TASK INSTRUCTIONS - Omitting every picture, copy the lines from the one that contains "You are a GUI" through the last line of the records below, exactly and with nothing added.

Dataset items

^^^^^^^^

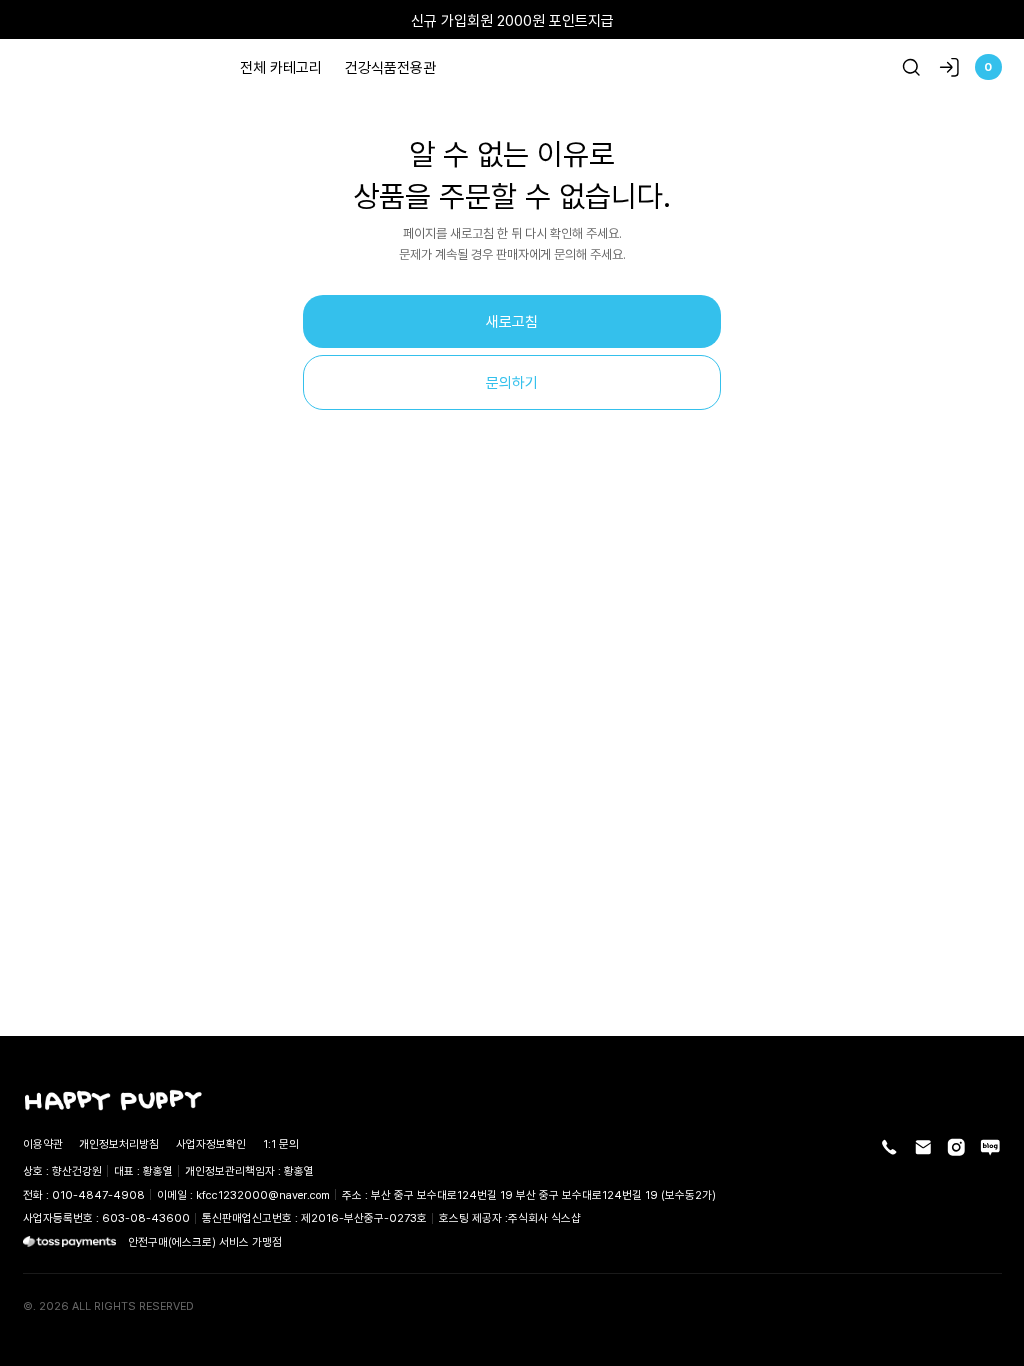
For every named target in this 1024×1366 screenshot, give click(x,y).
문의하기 (512, 382)
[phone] (889, 1147)
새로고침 (512, 321)
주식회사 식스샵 (544, 1217)
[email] (923, 1147)
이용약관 (43, 1143)
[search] (911, 67)
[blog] (990, 1147)
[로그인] (949, 67)
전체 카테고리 (281, 67)
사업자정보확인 (211, 1143)
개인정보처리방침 (119, 1143)
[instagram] (956, 1147)
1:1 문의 (281, 1143)
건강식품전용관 (390, 67)
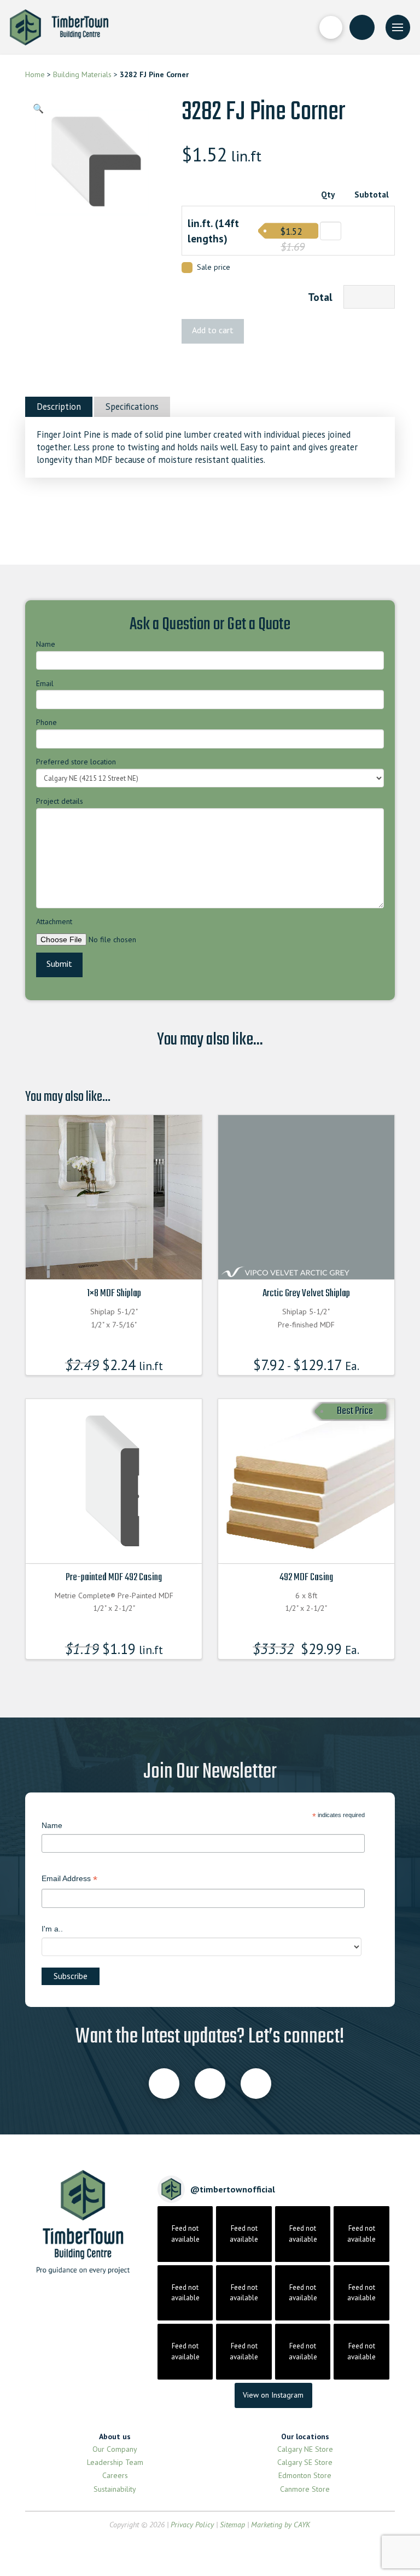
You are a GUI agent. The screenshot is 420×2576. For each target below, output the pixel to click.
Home (35, 74)
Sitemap (232, 2524)
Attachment (54, 921)
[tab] (58, 407)
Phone (46, 722)
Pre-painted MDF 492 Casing (114, 1577)
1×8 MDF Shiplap (114, 1293)
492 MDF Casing (306, 1577)
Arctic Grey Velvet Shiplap (306, 1293)
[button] (330, 27)
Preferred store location (76, 762)
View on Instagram (273, 2395)
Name (45, 644)
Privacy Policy (192, 2524)
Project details (59, 801)
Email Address (69, 1879)
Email (45, 683)
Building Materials (82, 74)
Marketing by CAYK (280, 2524)
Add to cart (213, 329)
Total (320, 297)
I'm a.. (52, 1928)
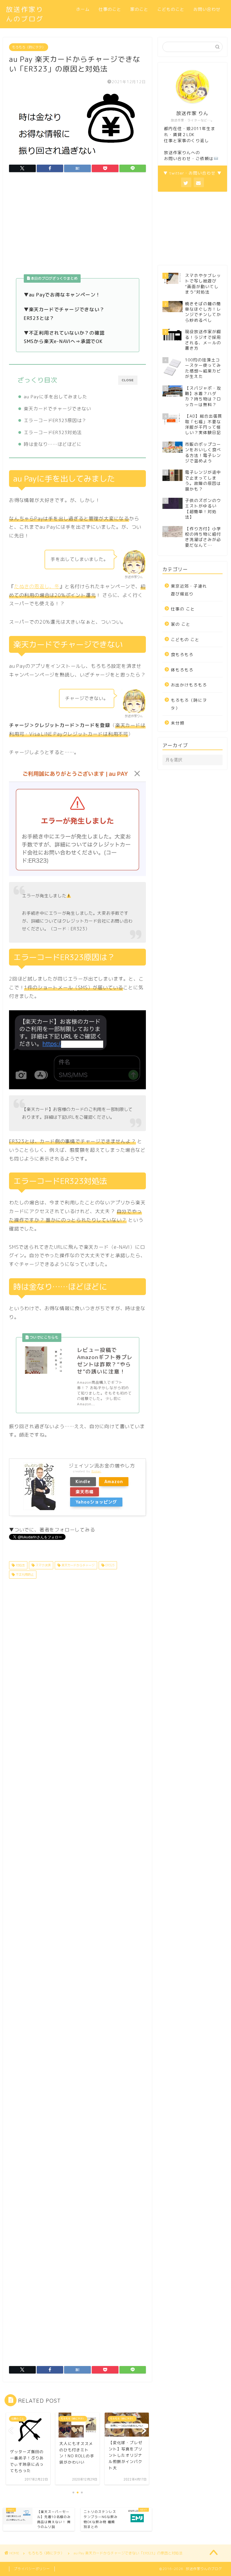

^^^^^^^^

ANSWER AREA -
You are a GUI agent. The screenshot is 420×2576. For each target below, output the pixel to click.
Home (35, 74)
Sitemap (232, 2524)
Attachment (54, 921)
[tab] (58, 407)
Phone (46, 722)
Pre-painted MDF 492 Casing (114, 1577)
1×8 MDF Shiplap (114, 1293)
492 MDF Casing (306, 1577)
Arctic Grey Velvet Shiplap (306, 1293)
[button] (330, 27)
Preferred store location (76, 762)
View on Instagram (273, 2395)
Name (45, 644)
Privacy Policy (192, 2524)
Project details (59, 801)
Email Address (69, 1879)
Email (45, 683)
Building Materials (82, 74)
Marketing by CAYK (280, 2524)
Add to cart (213, 329)
Total (320, 297)
I'm a.. (52, 1928)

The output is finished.